Hey John,
I found the problem. When the exact value doesn't exists in the dictionary,
operator[] is supposed to return size()+1 but here it returns 3 instead of 2
(it returns raw_.size()+1 instead of key_.size()+1) which make the following
code fail in dictionary::patternSearch:
if (!meta) {
uint32_t code = operator[](prefix.c_str());
if (code != size() + 1) {
matches.push_back(code);
}
return;
}
We probably never saw it before for at least 3 reasons:
* it only affects linear search from dictionary::operator[] since in the other
case it returns raw_.size() so it can't happen is the dic is larger than 16
* index::getBitvector that was previously used in category::patternSearch
validate the given index and return 0 if it is out of bounds
* category::patternSearch was validating that index::getBitvector didn't
return NULL
Thanks,
-----Original Message-----
From: K. John Wu [mailto:[email protected]]

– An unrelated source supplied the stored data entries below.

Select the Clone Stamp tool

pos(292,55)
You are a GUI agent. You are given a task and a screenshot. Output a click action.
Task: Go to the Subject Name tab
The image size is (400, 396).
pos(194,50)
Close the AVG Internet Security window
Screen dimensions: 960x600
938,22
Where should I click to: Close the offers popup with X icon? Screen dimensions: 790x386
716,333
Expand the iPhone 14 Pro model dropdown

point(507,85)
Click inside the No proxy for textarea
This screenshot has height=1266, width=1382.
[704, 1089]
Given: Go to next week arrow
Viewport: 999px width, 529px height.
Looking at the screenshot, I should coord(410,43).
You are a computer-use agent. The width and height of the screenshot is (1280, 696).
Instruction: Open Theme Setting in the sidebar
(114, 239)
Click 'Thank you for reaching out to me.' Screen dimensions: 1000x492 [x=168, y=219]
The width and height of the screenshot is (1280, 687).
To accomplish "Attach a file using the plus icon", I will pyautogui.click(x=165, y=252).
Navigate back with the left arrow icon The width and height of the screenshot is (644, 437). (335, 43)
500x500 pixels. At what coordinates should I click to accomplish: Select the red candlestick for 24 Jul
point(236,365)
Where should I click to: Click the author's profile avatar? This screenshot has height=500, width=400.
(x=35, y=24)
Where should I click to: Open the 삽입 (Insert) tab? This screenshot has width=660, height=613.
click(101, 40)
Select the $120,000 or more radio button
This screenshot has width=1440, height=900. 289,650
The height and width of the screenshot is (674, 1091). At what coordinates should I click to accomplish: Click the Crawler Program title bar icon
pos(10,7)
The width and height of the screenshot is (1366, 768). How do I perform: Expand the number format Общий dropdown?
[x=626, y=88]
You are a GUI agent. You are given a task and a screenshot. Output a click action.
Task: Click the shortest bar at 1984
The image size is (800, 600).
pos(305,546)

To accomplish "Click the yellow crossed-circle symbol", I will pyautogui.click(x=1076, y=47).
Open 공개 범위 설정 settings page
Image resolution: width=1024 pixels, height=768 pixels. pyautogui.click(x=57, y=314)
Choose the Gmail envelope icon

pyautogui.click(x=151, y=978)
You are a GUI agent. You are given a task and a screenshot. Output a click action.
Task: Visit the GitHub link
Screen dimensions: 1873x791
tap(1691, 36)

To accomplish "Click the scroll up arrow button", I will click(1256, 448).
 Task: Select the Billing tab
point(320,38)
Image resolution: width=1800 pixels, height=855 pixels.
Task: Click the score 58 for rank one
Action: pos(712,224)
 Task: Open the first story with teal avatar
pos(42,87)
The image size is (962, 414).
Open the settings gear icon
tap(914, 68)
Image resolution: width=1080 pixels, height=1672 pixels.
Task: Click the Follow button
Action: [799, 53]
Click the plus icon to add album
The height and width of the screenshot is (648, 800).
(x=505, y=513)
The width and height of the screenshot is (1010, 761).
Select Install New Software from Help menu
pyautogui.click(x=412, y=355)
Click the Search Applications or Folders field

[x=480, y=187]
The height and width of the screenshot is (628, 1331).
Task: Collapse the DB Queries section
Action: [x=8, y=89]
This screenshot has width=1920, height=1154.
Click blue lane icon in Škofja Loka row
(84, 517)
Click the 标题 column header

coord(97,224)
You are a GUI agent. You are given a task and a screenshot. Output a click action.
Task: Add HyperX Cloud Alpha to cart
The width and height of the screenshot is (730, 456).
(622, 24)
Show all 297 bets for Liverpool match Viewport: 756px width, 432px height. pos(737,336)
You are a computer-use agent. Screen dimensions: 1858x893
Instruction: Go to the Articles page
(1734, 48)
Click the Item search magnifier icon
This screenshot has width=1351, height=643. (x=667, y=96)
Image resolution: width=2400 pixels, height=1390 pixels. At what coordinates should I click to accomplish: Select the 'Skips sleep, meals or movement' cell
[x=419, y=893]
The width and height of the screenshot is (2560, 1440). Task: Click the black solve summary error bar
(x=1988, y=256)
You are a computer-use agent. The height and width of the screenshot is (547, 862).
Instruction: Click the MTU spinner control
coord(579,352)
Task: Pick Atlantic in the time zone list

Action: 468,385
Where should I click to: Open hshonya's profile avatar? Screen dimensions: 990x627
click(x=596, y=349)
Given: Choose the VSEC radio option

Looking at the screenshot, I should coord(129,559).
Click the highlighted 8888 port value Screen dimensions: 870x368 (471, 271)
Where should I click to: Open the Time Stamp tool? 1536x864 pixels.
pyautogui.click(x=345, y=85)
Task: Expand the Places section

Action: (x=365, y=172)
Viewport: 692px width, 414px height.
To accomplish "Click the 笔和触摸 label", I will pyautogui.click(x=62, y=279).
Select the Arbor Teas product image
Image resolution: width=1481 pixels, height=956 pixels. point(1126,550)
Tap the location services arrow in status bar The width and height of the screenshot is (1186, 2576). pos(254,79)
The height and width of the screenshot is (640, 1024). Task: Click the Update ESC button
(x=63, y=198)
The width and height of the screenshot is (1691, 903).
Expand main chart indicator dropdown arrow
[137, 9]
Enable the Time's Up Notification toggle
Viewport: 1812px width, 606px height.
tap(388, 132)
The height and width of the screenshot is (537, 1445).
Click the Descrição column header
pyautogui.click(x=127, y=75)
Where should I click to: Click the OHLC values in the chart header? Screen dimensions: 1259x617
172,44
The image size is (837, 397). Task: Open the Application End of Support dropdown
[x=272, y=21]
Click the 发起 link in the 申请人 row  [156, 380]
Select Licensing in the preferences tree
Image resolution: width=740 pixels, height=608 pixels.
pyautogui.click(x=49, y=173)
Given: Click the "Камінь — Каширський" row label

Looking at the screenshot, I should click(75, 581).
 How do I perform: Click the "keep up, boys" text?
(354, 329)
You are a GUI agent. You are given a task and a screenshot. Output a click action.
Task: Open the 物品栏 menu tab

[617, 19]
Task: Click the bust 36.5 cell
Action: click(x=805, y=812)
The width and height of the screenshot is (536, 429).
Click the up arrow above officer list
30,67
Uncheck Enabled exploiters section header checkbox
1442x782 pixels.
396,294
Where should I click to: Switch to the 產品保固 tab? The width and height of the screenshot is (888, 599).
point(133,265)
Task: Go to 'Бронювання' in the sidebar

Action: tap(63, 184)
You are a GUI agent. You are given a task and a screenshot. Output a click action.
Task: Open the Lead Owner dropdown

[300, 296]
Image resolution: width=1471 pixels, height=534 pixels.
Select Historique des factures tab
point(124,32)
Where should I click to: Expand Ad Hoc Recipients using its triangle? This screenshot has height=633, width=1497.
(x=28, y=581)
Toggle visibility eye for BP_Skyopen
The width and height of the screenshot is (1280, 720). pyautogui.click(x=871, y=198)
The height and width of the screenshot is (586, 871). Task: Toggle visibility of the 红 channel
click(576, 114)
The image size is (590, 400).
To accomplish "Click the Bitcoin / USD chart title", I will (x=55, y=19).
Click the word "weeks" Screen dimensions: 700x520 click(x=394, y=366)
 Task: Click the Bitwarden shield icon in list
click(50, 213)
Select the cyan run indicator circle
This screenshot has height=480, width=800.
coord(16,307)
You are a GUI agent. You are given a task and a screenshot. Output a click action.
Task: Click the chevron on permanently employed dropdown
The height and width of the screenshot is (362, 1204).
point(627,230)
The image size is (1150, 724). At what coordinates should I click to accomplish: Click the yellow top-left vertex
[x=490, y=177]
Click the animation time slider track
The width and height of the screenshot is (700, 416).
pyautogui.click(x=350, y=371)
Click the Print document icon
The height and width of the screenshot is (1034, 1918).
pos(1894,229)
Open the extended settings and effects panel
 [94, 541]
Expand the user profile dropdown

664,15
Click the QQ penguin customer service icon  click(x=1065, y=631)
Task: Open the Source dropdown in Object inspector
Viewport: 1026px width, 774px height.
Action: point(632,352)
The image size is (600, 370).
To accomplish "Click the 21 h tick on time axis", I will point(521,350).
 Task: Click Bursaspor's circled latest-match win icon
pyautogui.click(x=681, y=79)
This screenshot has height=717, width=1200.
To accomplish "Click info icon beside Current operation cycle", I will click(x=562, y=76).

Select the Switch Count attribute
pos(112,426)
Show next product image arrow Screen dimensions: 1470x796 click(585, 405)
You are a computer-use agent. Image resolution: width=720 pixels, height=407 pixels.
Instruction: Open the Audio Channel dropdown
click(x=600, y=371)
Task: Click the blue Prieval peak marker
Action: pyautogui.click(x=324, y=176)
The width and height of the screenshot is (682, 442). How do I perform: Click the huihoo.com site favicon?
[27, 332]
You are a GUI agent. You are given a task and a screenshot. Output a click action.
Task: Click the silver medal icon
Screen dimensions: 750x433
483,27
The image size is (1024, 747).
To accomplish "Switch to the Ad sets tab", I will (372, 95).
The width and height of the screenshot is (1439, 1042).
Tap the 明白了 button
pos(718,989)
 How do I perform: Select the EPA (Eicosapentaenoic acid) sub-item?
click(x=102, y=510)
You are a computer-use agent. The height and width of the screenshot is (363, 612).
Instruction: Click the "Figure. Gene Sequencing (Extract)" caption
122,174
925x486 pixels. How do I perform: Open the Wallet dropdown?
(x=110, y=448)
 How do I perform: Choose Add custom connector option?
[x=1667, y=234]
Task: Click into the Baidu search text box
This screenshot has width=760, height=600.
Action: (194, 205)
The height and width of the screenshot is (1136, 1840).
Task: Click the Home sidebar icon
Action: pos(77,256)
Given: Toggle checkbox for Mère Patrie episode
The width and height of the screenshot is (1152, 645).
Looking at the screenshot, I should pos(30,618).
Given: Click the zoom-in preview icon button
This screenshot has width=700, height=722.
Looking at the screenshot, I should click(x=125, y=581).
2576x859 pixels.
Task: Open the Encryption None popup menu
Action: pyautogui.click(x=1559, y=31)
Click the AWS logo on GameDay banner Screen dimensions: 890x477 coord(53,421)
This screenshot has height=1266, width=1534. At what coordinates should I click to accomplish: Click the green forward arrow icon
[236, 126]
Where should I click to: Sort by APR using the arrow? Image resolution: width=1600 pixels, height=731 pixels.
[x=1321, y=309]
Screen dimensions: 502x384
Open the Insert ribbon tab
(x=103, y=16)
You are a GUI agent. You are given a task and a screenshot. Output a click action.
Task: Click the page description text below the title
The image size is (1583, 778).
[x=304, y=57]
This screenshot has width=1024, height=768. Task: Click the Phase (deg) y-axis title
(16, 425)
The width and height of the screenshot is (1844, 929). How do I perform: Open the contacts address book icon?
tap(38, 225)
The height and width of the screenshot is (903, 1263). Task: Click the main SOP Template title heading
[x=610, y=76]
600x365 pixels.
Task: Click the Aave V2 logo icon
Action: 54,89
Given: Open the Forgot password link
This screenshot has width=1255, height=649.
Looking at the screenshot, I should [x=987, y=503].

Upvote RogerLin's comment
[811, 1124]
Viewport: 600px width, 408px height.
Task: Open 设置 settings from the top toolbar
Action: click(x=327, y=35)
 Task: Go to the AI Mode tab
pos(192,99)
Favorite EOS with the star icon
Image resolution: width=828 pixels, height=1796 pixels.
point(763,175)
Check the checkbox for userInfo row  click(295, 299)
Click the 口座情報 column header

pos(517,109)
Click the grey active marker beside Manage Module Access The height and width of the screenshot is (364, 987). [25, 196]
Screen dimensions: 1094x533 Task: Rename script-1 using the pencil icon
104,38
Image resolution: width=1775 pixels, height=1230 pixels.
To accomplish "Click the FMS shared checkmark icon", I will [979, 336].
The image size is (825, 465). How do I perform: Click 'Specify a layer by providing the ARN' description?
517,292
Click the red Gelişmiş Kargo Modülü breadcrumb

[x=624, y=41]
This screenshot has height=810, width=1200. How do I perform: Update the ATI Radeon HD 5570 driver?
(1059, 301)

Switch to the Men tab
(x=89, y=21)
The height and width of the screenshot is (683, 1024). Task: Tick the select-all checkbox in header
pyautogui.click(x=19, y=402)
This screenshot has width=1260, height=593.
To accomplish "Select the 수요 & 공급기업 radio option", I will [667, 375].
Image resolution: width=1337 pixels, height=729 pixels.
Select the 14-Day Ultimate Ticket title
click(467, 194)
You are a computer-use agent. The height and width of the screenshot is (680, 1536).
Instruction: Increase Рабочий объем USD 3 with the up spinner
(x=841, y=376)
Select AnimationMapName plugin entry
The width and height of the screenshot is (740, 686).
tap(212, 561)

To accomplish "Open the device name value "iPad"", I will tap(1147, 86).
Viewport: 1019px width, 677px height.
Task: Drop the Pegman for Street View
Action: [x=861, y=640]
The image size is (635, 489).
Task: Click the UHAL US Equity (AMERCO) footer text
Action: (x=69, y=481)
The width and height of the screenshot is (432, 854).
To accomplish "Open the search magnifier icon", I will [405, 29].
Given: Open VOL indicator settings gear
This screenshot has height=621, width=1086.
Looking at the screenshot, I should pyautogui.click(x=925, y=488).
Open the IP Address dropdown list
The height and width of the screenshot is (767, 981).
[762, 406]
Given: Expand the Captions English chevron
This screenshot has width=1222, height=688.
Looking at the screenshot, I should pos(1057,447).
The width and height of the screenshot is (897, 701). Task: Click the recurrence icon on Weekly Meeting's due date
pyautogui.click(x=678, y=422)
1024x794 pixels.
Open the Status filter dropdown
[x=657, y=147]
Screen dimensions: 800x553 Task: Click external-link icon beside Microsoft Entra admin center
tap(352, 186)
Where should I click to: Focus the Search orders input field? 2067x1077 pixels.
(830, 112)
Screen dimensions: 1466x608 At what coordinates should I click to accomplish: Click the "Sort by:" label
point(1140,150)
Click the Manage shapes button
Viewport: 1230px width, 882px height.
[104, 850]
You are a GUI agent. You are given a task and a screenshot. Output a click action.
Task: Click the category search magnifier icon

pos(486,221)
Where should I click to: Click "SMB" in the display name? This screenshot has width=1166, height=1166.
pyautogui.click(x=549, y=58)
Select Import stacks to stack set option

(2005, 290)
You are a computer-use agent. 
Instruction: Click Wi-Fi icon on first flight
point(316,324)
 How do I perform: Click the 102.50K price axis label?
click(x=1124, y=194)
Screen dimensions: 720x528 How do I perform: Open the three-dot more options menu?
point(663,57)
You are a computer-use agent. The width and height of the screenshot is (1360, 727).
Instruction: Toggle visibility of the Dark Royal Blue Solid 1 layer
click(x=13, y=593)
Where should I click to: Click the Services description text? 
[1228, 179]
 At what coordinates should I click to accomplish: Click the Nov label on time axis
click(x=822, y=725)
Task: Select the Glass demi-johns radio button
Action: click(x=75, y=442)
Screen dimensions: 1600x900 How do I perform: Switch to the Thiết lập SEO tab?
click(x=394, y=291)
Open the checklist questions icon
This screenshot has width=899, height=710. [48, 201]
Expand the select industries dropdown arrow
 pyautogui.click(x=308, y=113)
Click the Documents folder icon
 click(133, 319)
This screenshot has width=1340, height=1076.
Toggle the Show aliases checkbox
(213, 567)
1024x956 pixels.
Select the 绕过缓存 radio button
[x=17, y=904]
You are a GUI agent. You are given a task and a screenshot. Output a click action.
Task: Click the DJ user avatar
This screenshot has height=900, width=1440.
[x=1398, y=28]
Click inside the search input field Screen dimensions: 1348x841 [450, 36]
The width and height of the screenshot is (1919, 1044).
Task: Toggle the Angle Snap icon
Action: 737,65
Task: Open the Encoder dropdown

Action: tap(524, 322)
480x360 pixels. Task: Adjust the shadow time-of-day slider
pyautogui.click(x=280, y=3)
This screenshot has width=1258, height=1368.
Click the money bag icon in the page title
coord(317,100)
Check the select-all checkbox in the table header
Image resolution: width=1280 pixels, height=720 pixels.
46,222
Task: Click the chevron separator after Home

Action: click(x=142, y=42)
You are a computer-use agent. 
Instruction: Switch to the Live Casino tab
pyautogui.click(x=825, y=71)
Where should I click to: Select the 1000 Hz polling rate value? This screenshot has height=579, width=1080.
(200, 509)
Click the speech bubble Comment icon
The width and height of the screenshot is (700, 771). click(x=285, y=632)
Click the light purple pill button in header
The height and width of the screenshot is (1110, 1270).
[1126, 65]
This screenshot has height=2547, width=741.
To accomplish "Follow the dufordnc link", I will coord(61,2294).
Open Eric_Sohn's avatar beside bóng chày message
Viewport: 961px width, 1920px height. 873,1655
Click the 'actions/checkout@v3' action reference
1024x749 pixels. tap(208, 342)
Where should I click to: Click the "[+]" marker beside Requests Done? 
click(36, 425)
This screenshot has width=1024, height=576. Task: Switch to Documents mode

Sent: Thursday, March 29, 2012 3:48 PM
To: Dominique Prunier
Cc: FastBit Users
Subject: Re: [FastBit-users] PATCH: perf boost on top of r501
Hi, Dominique,
The query seg faulted in r507 because ibis::dictionary::patternSearch
placed the number 3 into the output array, however, the dictionary has
only one value "\"val%\"". This creates an opportunity for
ibis::index::sumBins attempt to access bits[3], but there are only two
values in bits. Any idea why is ibis::dictionary::patternSearch
producing 3?
John
On 3/29/12 10:05 AM, Dominique Prunier wrote:
> Hey John,
>
> I'm sorry, my test case was not really "minimal" and too complex for what i
> wanted to show you.
> Please don't change the escaping, the query evaluation works just fine.
>
> Just for your information, this test case was here to validate one thing:
> consistent de-escaping in all layers:
> - C source : "'\"val\\\\%'"
> - Compiled : '"val\\%'
> - After lexer : "val\\%
> - In qLike : "val\%
> Ultimately, this tests try to validate that % escaping works in patternMatch
> by not treating % as a wildcard but as a regular character, thus this is not
> supposed to return any match (it ends up being an equivalent of = "val%). And
> it works just as expected. There is nothing to change about it.
>
> However, it just happened to be a query that used to segfault in r507, but my
> guess is that it was related to one of these specificities:
> * this column only has a single value
> * there is no nulls
> * the query returns no results
>
> To give you a simpler example, the query:
>
> SELECT single_value_category FROM <partition> WHERE single_value_category
> LIKE 'missing'
>
> segfaulted as well in r507 for the same reasons. And this exemple doesn't
> involve any fancy de-escaping but share the same specificities (single value,
> no nulls, no results).
>
> Thanks,
>
> -----Original Message-----
> From: K. John Wu [mailto:[email protected]]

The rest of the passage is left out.